There is a real mess going on in Southern Florida. Lake Okeechobee, which is the second largest body of fresh water in the US, as well as other waterways, are being overrun by a massive bloom of blue-green algae. This bloom is threatening both tourism and health. The science here is especially interesting, partly because blue-green algae, are not algae; they are bacteria, capable of serving up some of the world's most toxic chemicals.
Although cyanobacteria, which can fix nitrogen and perform photosynthesis, play an important part in the earth's ecosystem, when blooms form, especially usually when the water is still, polluted, or warm, a substantial amount of a variety of neurotoxins is produced. Neurotoxins are not to be taken lightly.
Cyanobacteria, Image: Wikipedia
Here are three representative neurotoxins produced by blue-green algae. They all operate by different mechanisms and are all quite deadly central nervous system poisons.
- Anatoxin-a, (Figure 1, left) which also goes by the rather disquieting name of Very Fast Death Factor (VFDF), was the first cyanotoxin to be isolated and identified in 1972. Despite its very simple chemical structure, it packs quite a punch. VFDF is a powerful neurotoxin because it binds very tightly - more so than the natural neurotransmitter acetylcholine - to the nicotinic acetylcholine receptor (Figure 1, right) in the neural synapse.
Figure 1. (Left) The chemical structure of anatoxin-a. (Right) A schematic drawing of the nicotinic acetylcholine receptor in the neural synapse. (Source: Open Access Maritime Drugs 2014, 12(5), 2970-3004.)
Worse still, while levels of acetylcholine in the synapse are controlled by the enzyme acetylcholinesterase, which metabolizes it, VFDF is not metabolized by this enzyme and stays in the synapse causing the nerve to fire non-stop. Since the function of nicotinic acetylcholine receptors is to send on-off signals that control muscle contraction, it is not surprising that the symptoms of toxicity include:
- Loss of muscle coordination
- Muscle tremors
- Respiratory distress
Death from respiratory failure typically occurs within 2-7 minutes.
- Lyngbyatoxin-a (Figure 2, Left) is a chemical defense weapon produced by certain strains of cyanobacteria as a defense against predatory fish. Its toxicity is very different from that of anatoxin-a:
- A potent skin irritant and a vesicant (causes blisters). It causes "seaweed dermatitis" (Figure 2, Right).

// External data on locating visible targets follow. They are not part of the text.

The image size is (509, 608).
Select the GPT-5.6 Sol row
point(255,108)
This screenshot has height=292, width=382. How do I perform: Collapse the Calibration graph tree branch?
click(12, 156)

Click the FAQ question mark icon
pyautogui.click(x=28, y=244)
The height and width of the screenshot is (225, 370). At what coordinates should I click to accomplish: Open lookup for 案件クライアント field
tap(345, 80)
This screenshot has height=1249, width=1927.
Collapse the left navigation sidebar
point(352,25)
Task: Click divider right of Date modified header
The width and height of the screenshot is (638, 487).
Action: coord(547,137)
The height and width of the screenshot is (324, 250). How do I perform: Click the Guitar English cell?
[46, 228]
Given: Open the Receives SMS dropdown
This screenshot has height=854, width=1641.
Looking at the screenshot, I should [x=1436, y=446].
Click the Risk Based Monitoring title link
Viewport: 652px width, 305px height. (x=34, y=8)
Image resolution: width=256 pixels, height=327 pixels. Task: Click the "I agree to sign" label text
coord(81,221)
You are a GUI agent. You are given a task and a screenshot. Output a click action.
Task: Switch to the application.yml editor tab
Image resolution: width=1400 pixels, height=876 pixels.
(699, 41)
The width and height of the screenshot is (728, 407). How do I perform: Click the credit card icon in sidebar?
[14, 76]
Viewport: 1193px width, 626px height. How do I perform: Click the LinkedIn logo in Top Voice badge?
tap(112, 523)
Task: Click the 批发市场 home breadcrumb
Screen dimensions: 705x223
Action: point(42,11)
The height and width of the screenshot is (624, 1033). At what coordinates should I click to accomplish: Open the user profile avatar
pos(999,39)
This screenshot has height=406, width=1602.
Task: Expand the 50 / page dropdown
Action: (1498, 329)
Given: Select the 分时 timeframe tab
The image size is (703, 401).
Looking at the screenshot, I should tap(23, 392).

- Severe gastrointestinal damage when consumed, which can be fatal.
- It is both a carcinogen and tumor promoter.
Figure 2. (Left) The chemical structure of lyngbyatoxin-a (Right) Seaweed dermatitis caused by lyngbyatoxin-a.
(Source: DermNet NZ)
Saxitoxin (1) is also known as Paralytic Shellfish Poison (PSP). Outbreaks of PSP are not uncommon in warm weather. In addition to South Florida, there have been recent cases on Vancouver Island, Long Island, and San Francisco.
Saxitoxin binds to voltage-gated sodium channels (Figure 3), also called ion channels - a large and diverse family of transmembrane proteins that regulate the flow of sodium (Na+) and potassium (K+) in and out of cells.
Figure 3. (Left) The chemical structure of saxitoxin. (Right) Schematic drawing of a voltage-gated ion channel (Source: Google Sites)
Transmembrane proteins can be thought of as gates; when the gate is closed ions cannot enter or exit cells and when it is open they can. This flux of sodium and potassium ions into and out of cells - it can be thought of as a molecular switch - is a fundamental mechanism that regulates nerve function. So not surprisingly when this mechanism is perturbed very bad things happen. This is reflected in some of the symptoms of PSP:
- Abdominal cramps
- Muscle weakness
- Memory loss
- Loss of coordination
And in serious cases:
- Unstable blood pressure
- Difficulty breathing,
Blue-green may be a very pretty color when it's the clear water of the Caribbean but not so much when it's an odorous scummy collection of billions of bacteria.
(1) Saxitoxin is not a single chemical compound; it is a family of 50 structurally related chemical compounds called tricyclic guanidium alkaloids.